### SELECTED TEXT

What could you do with a neural network in your browser?

Ningxin Hu at Code '21

Transcript
Slides

Hello everyone.

I'm Ningxin Hu, a Software Engineer at Intel.

I'm participating the WC3 Machine Learning for the Web community group and Working Group.

There we are working on a new Web Standard, so-called Web Neural Network API that can help web applications and frameworks to access a purpose-built machine learning hardware.

Agenda wise, I'll first to introduce the observations we have so far.

What's the problem?

There is a performance gap between the web and native for AI applications.

Then, I'll talk about the Web Neural Network API proposal itself, and how it can fill the gap by introducing the new domain specific abstraction.

We also implemented the webnn-polyfill and as a webnn-native, that allows you to start experimenting web and API today.

And I like to share the results of the running code and give some interesting demos.

As you know, in the last decade, the machine learning in particular, the deep learning has been getting increasingly important and widely applied in many applications like computer vision, natural language processing, and the speech recognition.

Nowadays thanks to the merging, JavaScript to machine learning frameworks such as iTensorFlow.js, ONNXRuntime Web, MediaPipe and OpenCV.js now the web applications can easily incorporate this innovative usage by running the machine learning models in web browser.

Underlying those frameworks usually leverage WebAssembly, WebGL, and the even a new WebGPU to run the machine learning computation on CPU and the GPU respectively.

### YOUR INSTRUCTIONS
Continue the Web Neural Network API talk from where it stops.

### DATASET SECTION

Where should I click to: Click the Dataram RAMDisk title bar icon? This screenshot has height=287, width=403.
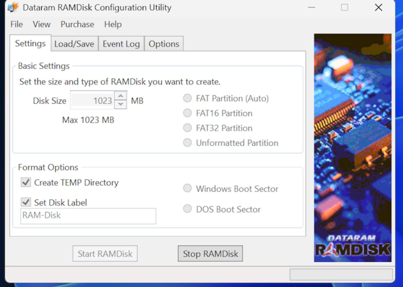[13, 7]
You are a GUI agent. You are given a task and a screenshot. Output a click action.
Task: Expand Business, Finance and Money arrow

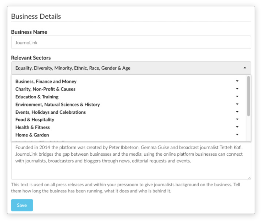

### OUTPUT OF THE TASK
On the other hand, to meet the exponential increasement of the computing demand for machine learning workload, the innovation of hardware architecture is advancing very fast.

The Machine learning extensions have been added into the general purpose devices, such as the CPU and the GPU . A bunch of new dedicated machine learning accelerators is emerging, such as NPU (Neural Engine), VPU (Vision Processing Unit) and TPU (Tensor Processing Unit) just to name a few here.

These dedicated accelerators not only help optimize the performance, but also help reduce the power consumption for machine learning tasks.

By taking advantage of this new hardware features, the native platforms got a very good performance and were successfully deployed in real production.

So how about the Web?

We tested MobileNetV2, a widely used image classification neural network for client usage as the workload and measured the inference throughput with batch size 1.

For hardware devices, we chose a laptop and a smart phone, both of them equipped with machine learning specialized hardware.

The CPU of the laptop has a vector neuron network instruction know as VNNI.

The smartphone has a low power digital signal processor optimized for full machine learning.

According to the charts, there is a big performance gap between Web and native.

For instance on the laptop, the native CPU inference is about 5.6 times faster than a WebAssembly for float point 32 precision.

The reason behind is that is that native can access 256 bit vector instructions and optimized the memory layout for that vector width, however, WebAssembly only has 128 bit vector instructions available.

Native GPU inference is about eight times faster than WebGL for float point 16 precision.

That's because a hardware dependent machine learning kernels, within the GPU driver are not available to WebGL.

On the smartphone, we observed the similar results.

The lower precision inference, as known as the quantization is a widely used technique to optimize the inference performance and then reduce power consumption.

The VNNI and DSP are designed to accelerate that.

So if the using 8 bit precision on the laptop, the native inference accelerated by VNNI, can be 12 times faster than the best of the web.

And on the smartphone that 8 bit inference could be even 16 times faster.

Unfortunately, neither VNNI nor DSP is exposed to web apps through the generic web API.

The JavaScript and machine learning frameworks can not take advantage of these hardware features.

That leads to is a big performance gap.

However, due to the architecture diversity of this new machine learning hardware.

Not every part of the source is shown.